Published: 20 February 2006

Abstract

Background

Chromosome four of Drosophila melanogaster, known as the dot chromosome, is largely heterochromatic, as shown by immunofluorescent staining with antibodies to heterochromatin protein 1 (HP1) and histone H3K9me. In contrast, the absence of HP1 and H3K9me from the dot chromosome in D. virilis suggests that this region is euchromatic. D. virilis diverged from D. melanogaster 40 to 60 million years ago.

Results

Here we describe finished sequencing and analysis of 11 fosmids hybridizing to the dot chromosome of D. virilis (372,650 base-pairs) and seven fosmids from major euchromatic chromosome arms (273,110 base-pairs). Most genes from the dot chromosome of D. melanogaster remain on the dot chromosome in D. virilis, but many inversions have occurred.
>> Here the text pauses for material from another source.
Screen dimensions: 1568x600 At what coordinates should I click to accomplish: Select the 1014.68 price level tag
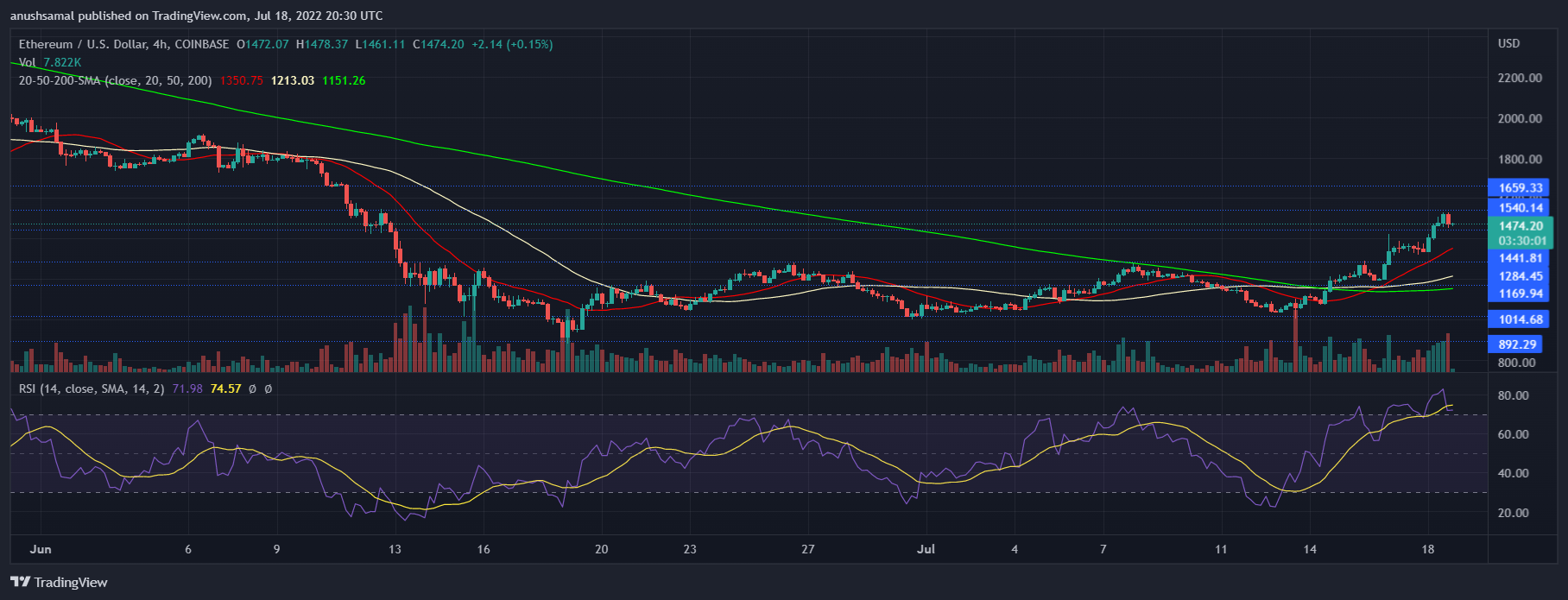coord(1521,319)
The dot chromosomes of both species are similar to the major chromosome arms in gene density and coding density, but the dot chromosome genes of both species have larger introns. The D. virilis dot chromosome fosmids have a high repeat density (22.8%), similar to homologous regions of D. melanogaster (26.5%). There are, however, major differences in the representation of repetitive elements. Remnants of DNA transposons make up only 6.3% of the D. virilis dot chromosome fosmids, but 18.4% of the homologous regions from D. melanogaster; DINE-1 and 1360 elements are particularly enriched in D. melanogaster. Euchromatic domains on the major chromosomes in both species have very few DNA transposons (less than 0.4 %).

Conclusion

Combining these results with recent findings about RNAi, we suggest that specific repetitive elements, as well as density, play a role in determining higher-order chromatin packaging.